Artificial intelligence is running rampant across Google's entire product portfolio, and Youtube is adopting some of the company's newest tech in service of helping creators create. Uring its Made on YouTube event on Wednesday, the company announced a series of new artificial intelligence features for creators on its Shorts platform that tap into Google’s DeepMind video-generation model.
The first feature is the new Inspiration tab in the YouTube Studio app, which YouTube has been testing for months. The tab essentially prompts you on what to make: suggest a video concept, provide a title and a thumbnail and even write an outline and the first few lines of the video for you.
Youtube is framing it as a brainstorm tool, but it can do more than that; it can also use it to build out your entire project.

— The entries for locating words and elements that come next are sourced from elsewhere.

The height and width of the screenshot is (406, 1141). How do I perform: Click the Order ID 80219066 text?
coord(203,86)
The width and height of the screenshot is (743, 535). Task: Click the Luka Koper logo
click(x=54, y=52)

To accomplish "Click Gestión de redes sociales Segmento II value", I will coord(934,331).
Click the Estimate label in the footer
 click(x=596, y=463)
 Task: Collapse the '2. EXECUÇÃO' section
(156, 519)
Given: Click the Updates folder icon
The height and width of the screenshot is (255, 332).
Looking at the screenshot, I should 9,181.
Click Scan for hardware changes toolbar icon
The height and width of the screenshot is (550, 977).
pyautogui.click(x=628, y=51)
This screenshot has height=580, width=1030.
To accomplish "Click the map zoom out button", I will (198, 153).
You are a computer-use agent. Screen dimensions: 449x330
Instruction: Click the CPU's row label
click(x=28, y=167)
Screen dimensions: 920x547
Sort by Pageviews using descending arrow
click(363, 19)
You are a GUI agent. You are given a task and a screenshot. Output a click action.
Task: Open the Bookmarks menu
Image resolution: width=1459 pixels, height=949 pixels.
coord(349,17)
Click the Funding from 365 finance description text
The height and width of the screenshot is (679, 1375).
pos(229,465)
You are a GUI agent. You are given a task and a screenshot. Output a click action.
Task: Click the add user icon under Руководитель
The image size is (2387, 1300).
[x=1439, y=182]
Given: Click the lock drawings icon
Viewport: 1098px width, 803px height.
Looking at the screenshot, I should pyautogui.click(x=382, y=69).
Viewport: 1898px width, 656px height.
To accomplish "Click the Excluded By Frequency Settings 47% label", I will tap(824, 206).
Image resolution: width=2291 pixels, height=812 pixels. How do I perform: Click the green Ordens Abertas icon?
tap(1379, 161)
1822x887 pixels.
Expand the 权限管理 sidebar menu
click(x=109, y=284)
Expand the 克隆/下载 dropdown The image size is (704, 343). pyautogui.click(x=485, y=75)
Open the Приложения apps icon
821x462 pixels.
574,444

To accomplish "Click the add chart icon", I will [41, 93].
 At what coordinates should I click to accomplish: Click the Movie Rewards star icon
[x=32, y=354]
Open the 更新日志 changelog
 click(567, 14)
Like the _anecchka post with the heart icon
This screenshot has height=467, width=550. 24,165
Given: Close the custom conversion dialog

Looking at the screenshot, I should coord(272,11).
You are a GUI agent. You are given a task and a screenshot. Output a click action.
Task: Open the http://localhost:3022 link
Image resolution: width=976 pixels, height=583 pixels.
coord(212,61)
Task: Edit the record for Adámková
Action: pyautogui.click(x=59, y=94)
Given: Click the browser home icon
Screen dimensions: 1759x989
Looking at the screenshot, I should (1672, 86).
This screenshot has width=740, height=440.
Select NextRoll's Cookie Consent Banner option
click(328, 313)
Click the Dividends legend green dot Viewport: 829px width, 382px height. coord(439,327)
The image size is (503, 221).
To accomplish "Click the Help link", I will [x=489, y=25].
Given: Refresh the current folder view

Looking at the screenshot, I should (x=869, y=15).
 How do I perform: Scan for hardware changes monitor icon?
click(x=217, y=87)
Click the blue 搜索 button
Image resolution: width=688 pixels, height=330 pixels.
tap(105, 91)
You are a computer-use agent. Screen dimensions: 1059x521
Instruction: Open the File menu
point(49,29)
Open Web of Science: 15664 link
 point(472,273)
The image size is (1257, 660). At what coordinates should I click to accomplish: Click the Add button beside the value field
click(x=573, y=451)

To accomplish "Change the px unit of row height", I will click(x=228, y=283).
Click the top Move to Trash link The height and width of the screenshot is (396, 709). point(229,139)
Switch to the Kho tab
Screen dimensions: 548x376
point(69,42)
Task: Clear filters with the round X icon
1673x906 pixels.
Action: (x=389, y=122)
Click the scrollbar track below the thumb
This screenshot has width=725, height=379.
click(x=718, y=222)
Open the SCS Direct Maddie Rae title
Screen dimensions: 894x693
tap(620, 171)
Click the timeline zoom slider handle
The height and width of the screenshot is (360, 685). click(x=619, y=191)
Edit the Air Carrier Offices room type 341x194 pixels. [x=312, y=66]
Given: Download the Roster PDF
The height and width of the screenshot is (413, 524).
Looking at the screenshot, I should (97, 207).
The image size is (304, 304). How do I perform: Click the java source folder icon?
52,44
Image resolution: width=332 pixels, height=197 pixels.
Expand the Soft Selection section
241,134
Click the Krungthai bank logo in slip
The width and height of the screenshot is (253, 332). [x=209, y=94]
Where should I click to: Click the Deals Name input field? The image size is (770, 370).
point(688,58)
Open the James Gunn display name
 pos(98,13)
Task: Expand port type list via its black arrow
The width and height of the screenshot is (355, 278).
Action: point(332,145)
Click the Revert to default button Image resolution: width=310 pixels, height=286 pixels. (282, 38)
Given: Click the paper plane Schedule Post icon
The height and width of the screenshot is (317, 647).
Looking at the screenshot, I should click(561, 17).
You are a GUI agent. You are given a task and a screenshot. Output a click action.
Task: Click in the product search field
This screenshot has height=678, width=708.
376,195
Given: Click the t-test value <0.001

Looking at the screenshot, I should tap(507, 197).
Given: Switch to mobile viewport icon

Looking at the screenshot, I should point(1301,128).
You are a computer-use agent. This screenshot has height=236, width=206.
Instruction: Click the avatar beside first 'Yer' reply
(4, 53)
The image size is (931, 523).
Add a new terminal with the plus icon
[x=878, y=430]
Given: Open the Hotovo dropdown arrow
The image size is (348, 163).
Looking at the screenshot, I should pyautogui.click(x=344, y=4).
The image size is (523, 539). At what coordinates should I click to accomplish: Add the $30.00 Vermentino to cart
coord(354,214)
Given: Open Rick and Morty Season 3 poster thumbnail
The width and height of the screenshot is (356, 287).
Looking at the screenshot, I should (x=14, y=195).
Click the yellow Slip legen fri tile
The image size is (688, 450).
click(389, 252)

Once you have the inspiration and concept for the idea, then you can execute it with the help of the Veo, which will allow creators to add AI-generated backgrounds to their videos as well as use written prompts to generate stand-alone, six-second video clips.
“Everything that we showed with AI was meant to really enhance the work that you do, make it faster, more efficient, to bring your creative ideas to life faster,” said Mohan, speaking at the Made on YouTube event in New York.
The Veo AI backgrounds are an upgrade over a similar AI-generation feature announced by YouTube in 2023 called Dream Screen. The company said its Veo AI background feature will roll out later this year, while the six-second AI clips will become available in 2025.
Other announcements at the event included new features in the YouTube Studio app that will allow creators to use AI to generate titles, thumbnails and video ideas. Those features will roll out in late 2024, YouTube said.
Creators have been exploring various ways to leverage generative AI technology. Creators have used the new technology to insert clips in their videos or produce entirely AI-generated videos.
However, some creators expressed concerns that their videos on YouTube are used to train the AI models that built Veo.
“I don’t know how I feel about all this AI stuff,” said Thomas Simons, a comedian with more than 15 million subscribers on YouTube. “It doesn’t fill me with confidence and love.”
There has been criticism that other services such as Facebook have become overrun by spammy, AI-generated content. There are also concerns that AI-generated content could violate intellectual property protections.
YouTube’s AI-generated content will be watermarked and will have a label indicating it was created by AI, the company said.
Generative AI places a new perspective on the creator economy, giving creators free access to tools utilized by large language models.
We “really sit at the nexus of that technology and creativity,” Mohan said. “Putting those two things together gives us this unique lens that everything we build is really about enhancing that human creativity.”